For anyone involved in Marketing in today’s times, it’s no understatement to say that it is sometimes downright confusing. Especially when you look at the three main weapons in the marketing arsenal today, Mass Marketing, Direct Marketing and Social Media Marketing. all three work according to very different rules and modes of operation.

I recently read this blog post which compared the Laws of Physics and how these three methods of marketing appropriately fit the explanations for the laws of physics.

The Physics of Marketing

Mass advertising is like Classical Physics; large-scale, mostly intuitive and somewhat predictable.

Direct Marketing is like Atomic Physics; small/medium-scale, mostly logical, but the segmentation aspects start to show some bumps and troughs on what appeared to be smooth and simple.
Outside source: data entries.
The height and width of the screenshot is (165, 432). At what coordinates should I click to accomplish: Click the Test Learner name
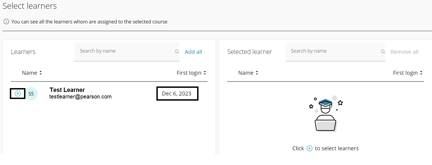point(67,90)
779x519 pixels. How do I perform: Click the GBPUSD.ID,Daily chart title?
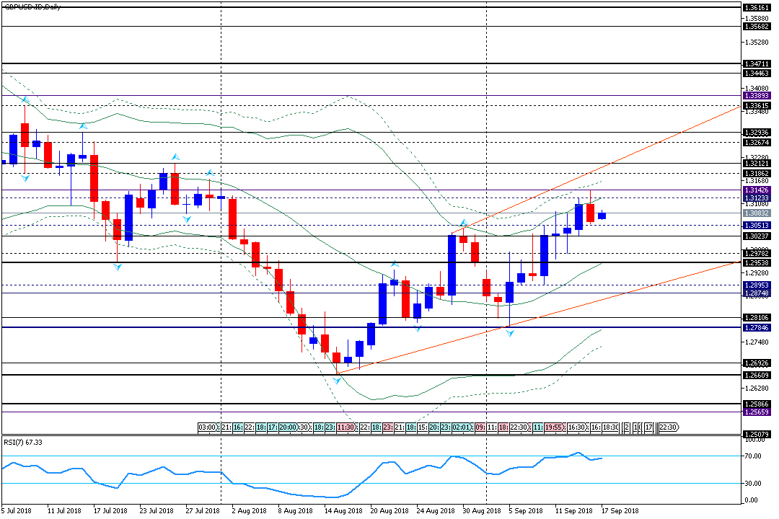coord(32,7)
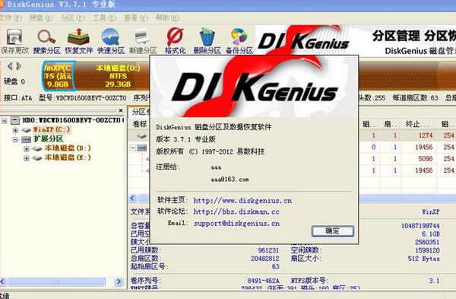This screenshot has width=456, height=299.
Task: Collapse the 扩展分区 extended partition node
Action: [15, 139]
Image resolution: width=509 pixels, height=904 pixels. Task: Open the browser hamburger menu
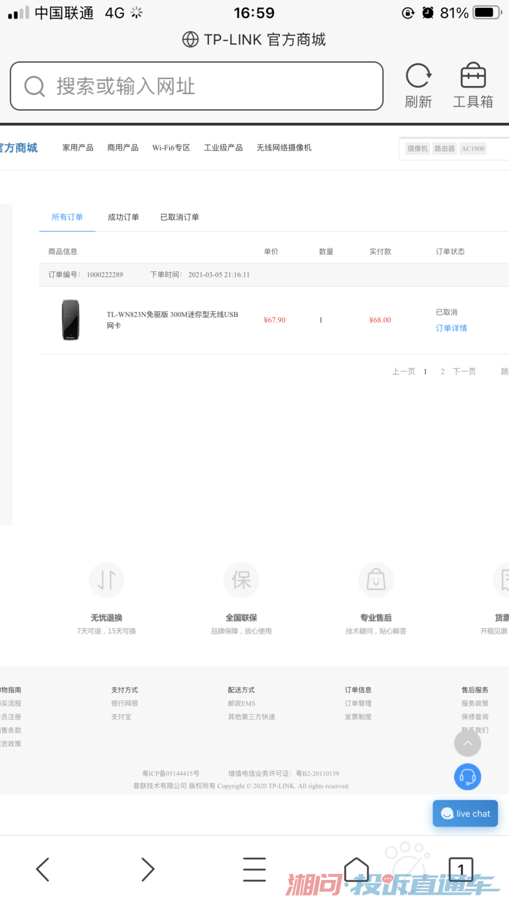point(254,869)
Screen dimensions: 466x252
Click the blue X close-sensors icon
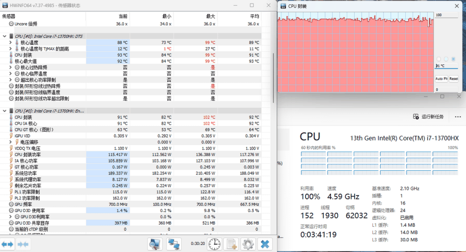point(265,244)
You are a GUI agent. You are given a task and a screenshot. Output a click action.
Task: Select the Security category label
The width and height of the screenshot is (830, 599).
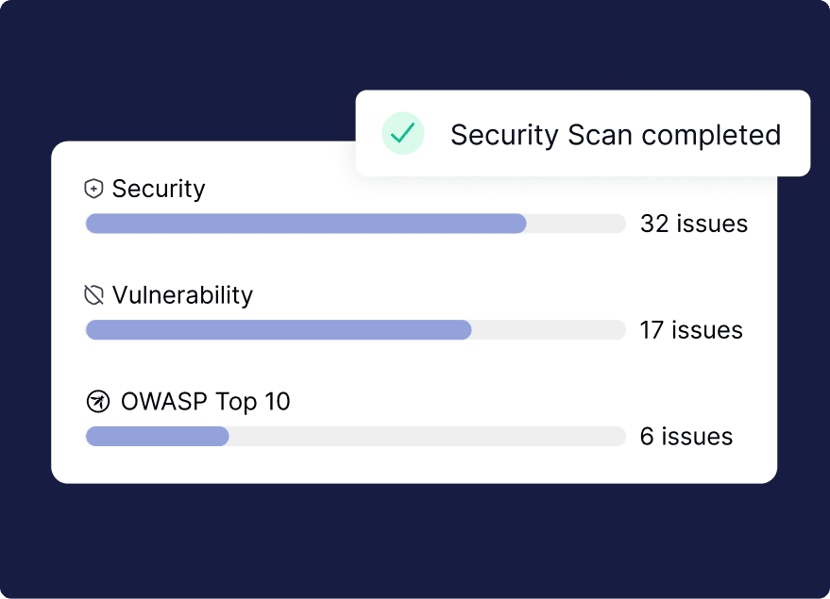tap(158, 189)
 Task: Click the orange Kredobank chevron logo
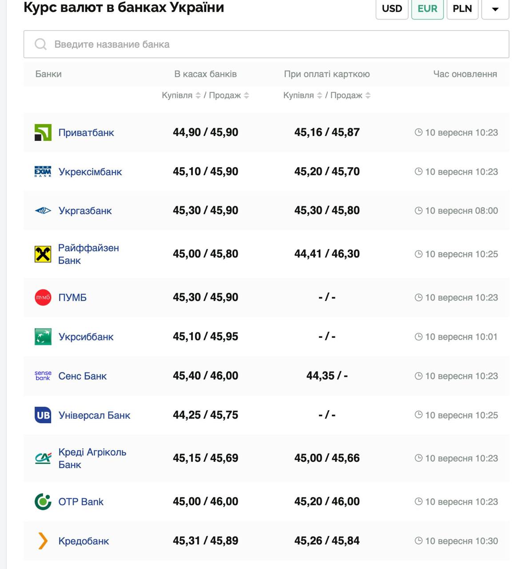(x=43, y=541)
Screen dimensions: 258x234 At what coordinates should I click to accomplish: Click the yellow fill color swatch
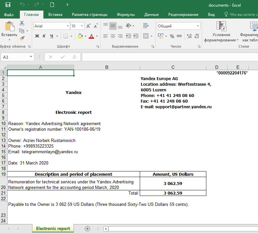(x=80, y=36)
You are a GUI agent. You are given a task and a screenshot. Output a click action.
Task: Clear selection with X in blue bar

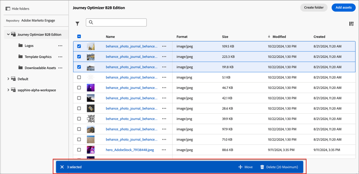click(x=62, y=167)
Social Media is more like Quantum Physics; small-scale, counter-intuitive and usually unpredictable.

  • Traditional marketers deal with everyones opinions in big bins like sales figures, national focus groups, opinion polls, etc. These roll-ups average out the inconsistencies of individuals and blur together to form tendencies, trends and preferences. The actions taken in mass marketing can expect a relatively consistent result (i.e. send out a coupon and you can expect a certain level of redemption and sales revenue to come from it and the larger the audience, the more likely it is to average out at a predictable result). This is the world that marketers are familiar with and all-in-all it makes sense if you know the system.
  • Social Media on the other hand acts on the niche and individual level where things are a lot less certain. The complex nature of blog posts is hard to parse out into definitive numbers and trends.The lack of large numbers makes the reaction and result of social media efforts difficult to determine and measure. It is much more difficult to roll up all of these disparate opinions into a meaningful decision than to look at an opinion pie-chart.So in essence, social media tools have given marketers a microscope powerful enough to see what is going on at smaller scales.

…many marketers in the classical camp are not very happy with what they see, because it doesn’t confirm what they thought they knew. Decisions which appear obvious when looking at large sample sizes becomes more nuanced and contradictory when you see everyone as an individual.